ただ当時はまだ「寝バック」と言う体位はメジャーでは無かったので、四つん這いになってもらった。コレでこの勝負は僕の勝ちである。僕には女性をメロメロにさせる体位「スーパーバック」があるのだ。徐々に奥を責めていく。「長いよ」と言う意見を視聴者さんから頂いたので、奥には当てない。いや、当てる時は「押し付けるだけ」に留めておく。女の子さんが後ろから突かれている時に、間欠的に「あっ、あっ」って声を漏らすのは「奥に当たってびっくり&痛い」ってことが多いようだ。なので、僕は奥へのアプローチは優しくする。流石に正常位で奥まで当たっていたとは思わなかったけど。そう言えば渚の身長は145㎝ほどである。この小さな体に15㎝以上のモノを挿入しているのだ。そりゃどうかすればしんどいだろう。

 僕は慎重に渚の「中の深さ」を探った。これから行う「お仕置き」は快感しかないのだ。奥に当てて「ちょっと我に返る」隙すら与えないのだ。そう、僕が編み出した体位、「スーパーバック」のお時間だ。大したことでは無いけど。単に、入り口ギリギリから奥に当たる直前まで、「真っすぐ撃ち込む」だけである。覆いかぶさるように腕を突っ張り、僕と渚が接しているのは性器だけである。他の刺激は一切ない状態で、ロングストロークで中を擦り上げるのだ。2分で渚が悲鳴を上げた。

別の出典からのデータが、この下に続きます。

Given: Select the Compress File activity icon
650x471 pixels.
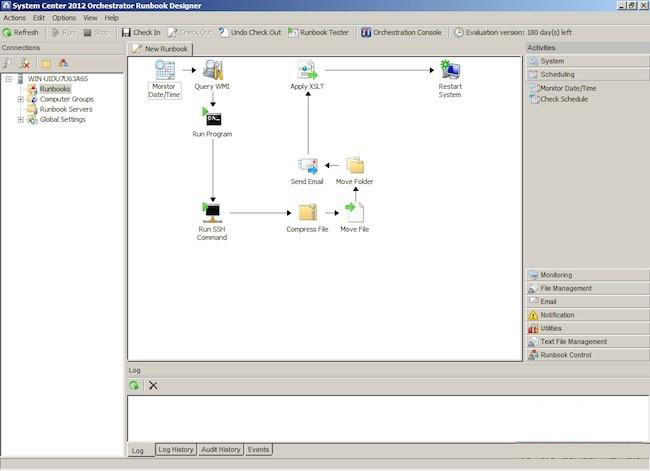Looking at the screenshot, I should 308,212.
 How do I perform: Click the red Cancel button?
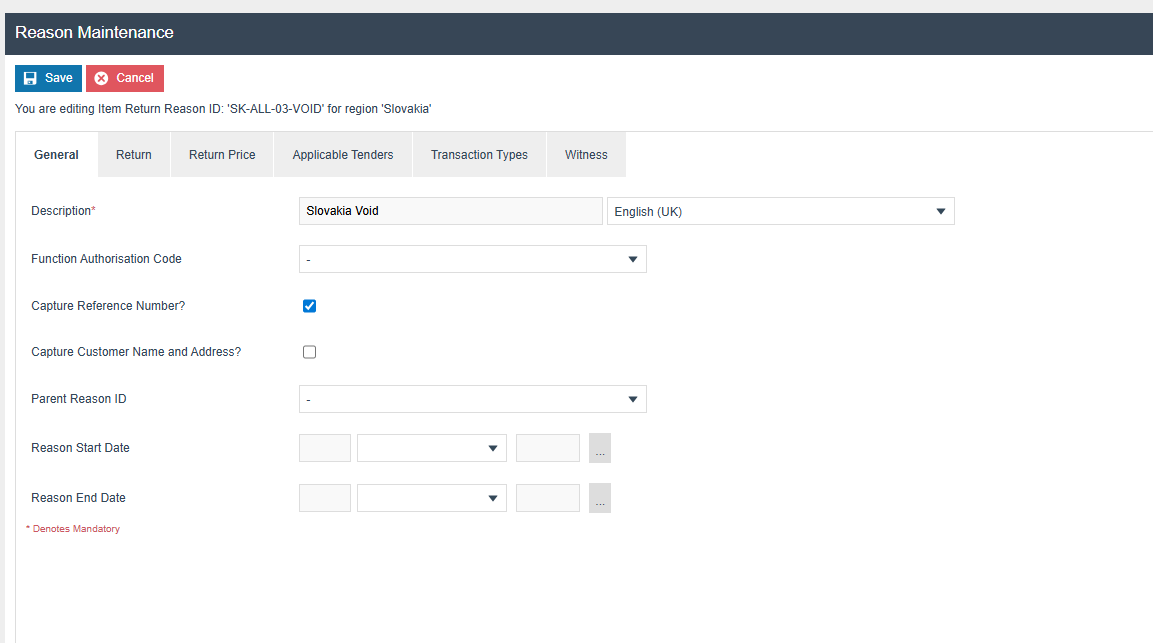[x=125, y=78]
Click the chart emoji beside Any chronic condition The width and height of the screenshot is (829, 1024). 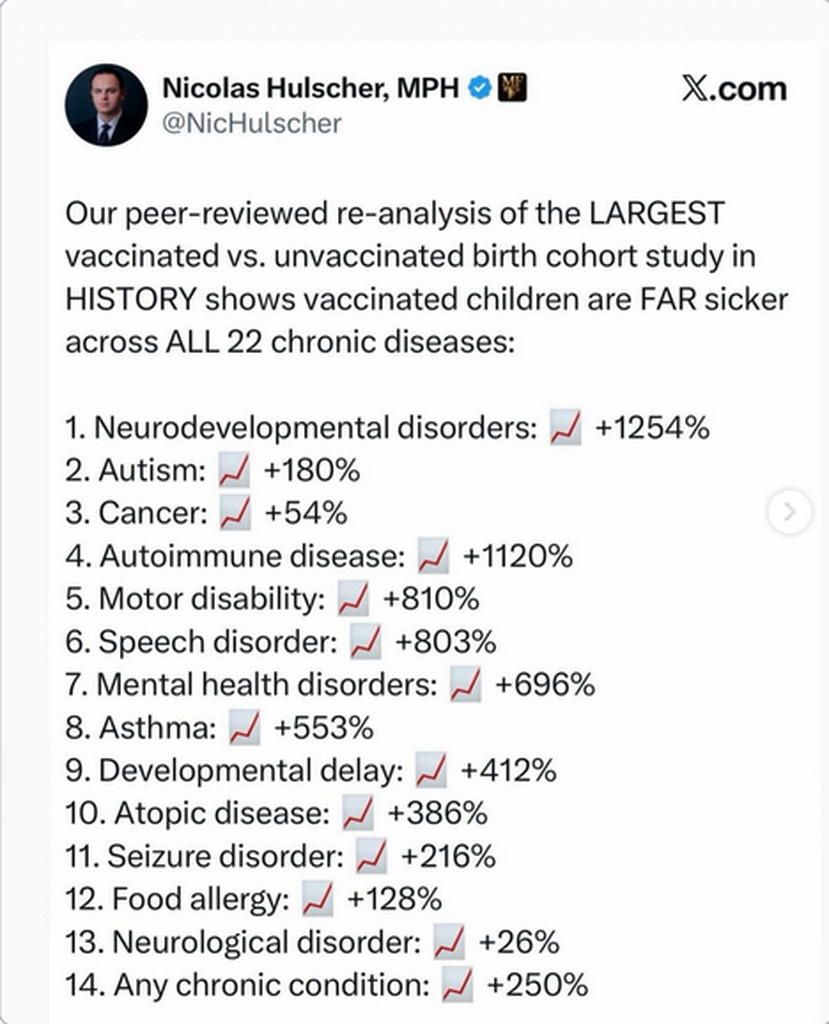click(457, 985)
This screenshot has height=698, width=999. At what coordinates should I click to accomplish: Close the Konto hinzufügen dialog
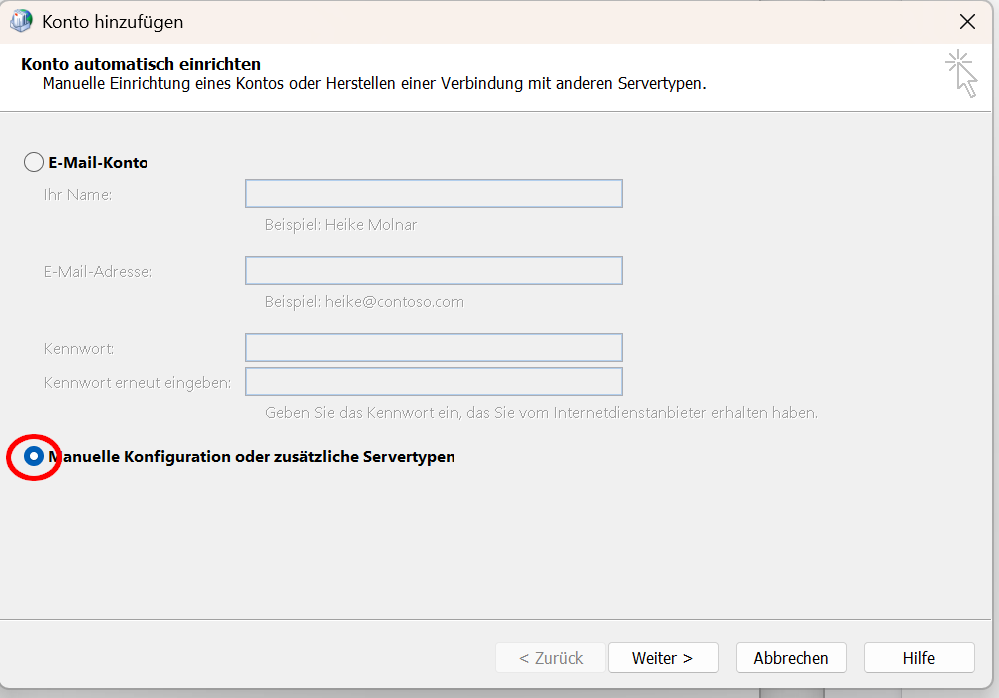pyautogui.click(x=967, y=21)
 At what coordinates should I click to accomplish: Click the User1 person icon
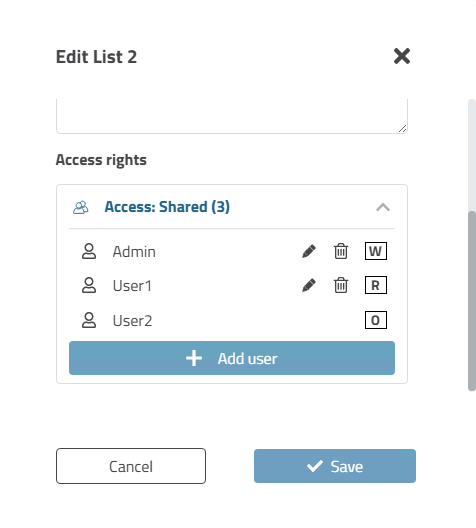tap(89, 285)
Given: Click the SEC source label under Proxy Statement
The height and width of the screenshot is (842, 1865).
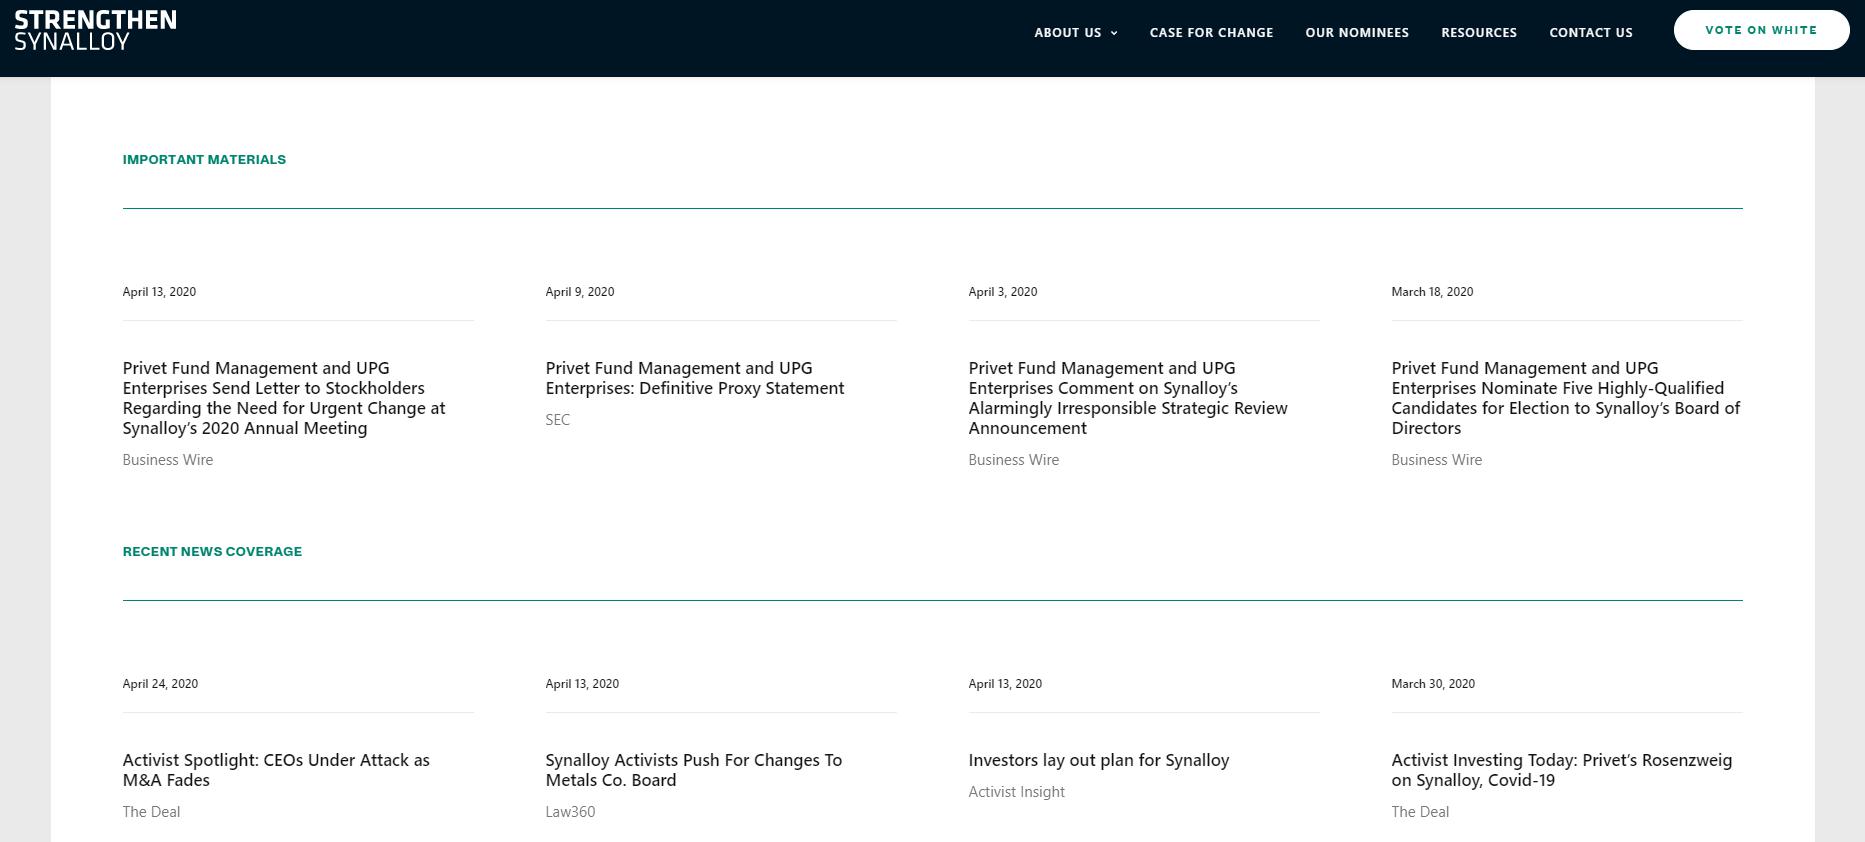Looking at the screenshot, I should pyautogui.click(x=557, y=420).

「待って・・・これ駄目っ!気持ちいから、気持ちいいから駄目っ!」


こんなことを言われて辞める男がいるだろうか?いや、いない。容赦なく僕は責め続ける。中は渚の出すエキスで滑りが良い。サラサラのエキスだった。しかし誤算があったのも事実だ。滑りが良い上に締まるから、僕の方が限界になりかけた。途中で落ち着かせるために奥に当てて休憩してみた。コレも渚にとっては地獄と言うか天国であろう。ちょっと休憩したらまたピストンが始まる。

「逝ったからぁ、逝ったってばぁっ!」


黙れ、小悪魔。


たっぷりと虐めてから抜いて、渚を仰向けにする。内ももまで濡れていた。瞳がうるうるしてる。なんだこのひ弱い生き物は。僕はその瞳を見て、こかんのやる気棒がさらに元気になった。正常位でフィニッシュしたい。渚の顔を見ながらフィニッシュしたい。動きを速めると、限界を突破している渚がしがみついてきた。これ以上の大きな刺激は嫌と言うサインだろう。

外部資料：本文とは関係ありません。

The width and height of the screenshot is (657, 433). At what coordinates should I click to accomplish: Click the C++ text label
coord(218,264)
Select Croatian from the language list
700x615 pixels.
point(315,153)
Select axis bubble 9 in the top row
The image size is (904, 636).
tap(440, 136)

 こういう場合は、責めを弱めてはいけない。愛し合っていて、身体の関係が深まっているのならば、「不愉快ではない」刺激で責めてあげるのが「愛」である。


「いじめっ子・・・鬼・・・馬鹿・・・」


終わった後、渚が腕枕の中で呟いていたが、既に陥落していた。小さな声に艶と甘えが含まれている。もう2~3回、デートの時にこの責めを与えれば癖になるだろう。そもそも僕は女の子さんに「3日間一緒に過ごしたら戻れなくなる」と言わしめた男だ。単にセックスが好きなだけの男だが、セックスは愛情表現なのでいろいろ工夫をしてきた結果だ。しばらくは放心状態だった渚がやっと我に返った。背中を思いっきり引っかかれた。抱き着いて離れない。本当に可愛い生き物だ。


「洋ちゃんさ?」

「なに?」

「どこでこんなこと憶えてくるのかなぁ?」

意外と迫力のある尋問だ。

「え~と・・・」

「悪いひとだぁ」

「悪いとはどう言うことですか」

「こんなことされたら・・・その・・・」

「次も期待しちゃう?」

「馬鹿っ!」


 後ろからとか、女の子さんが上になるなんて言うのはあくまでもバリエーションであり、やっぱり好きなのは正常位だ。相手の顔も吐息も感じることが出来る。昔、割と不細工な女の子さんと行為するしかなかった時は、覚悟を決めて顔にハンカチを被せてどうにかミッションコンプリート出来たが、死んだ祖母を思い出した。アレが花柄では無く、白いハンカチだったら絶対に途中で萎えただろう。そんなに顔を見たくないなら、それこそ後ろからすればいいじゃないかと言う意見もありそうだが、その女の子さんの尻はデカすぎて、まるで何もない野原に放り出された迷子のような気分になったので仕方ない。


「お腹すいたー」

よく食べる子である。僕はテーブルに置いてあるルームサービスのメニューをベッドに持って行った。

「なに食べる?」

「ラーメン」

庶民的である。ここのラーメンは美味いよと言いかけて辞めた。今の渚は絶対に「誰と来たことがあるの?」と言う尋問を始めそうだ。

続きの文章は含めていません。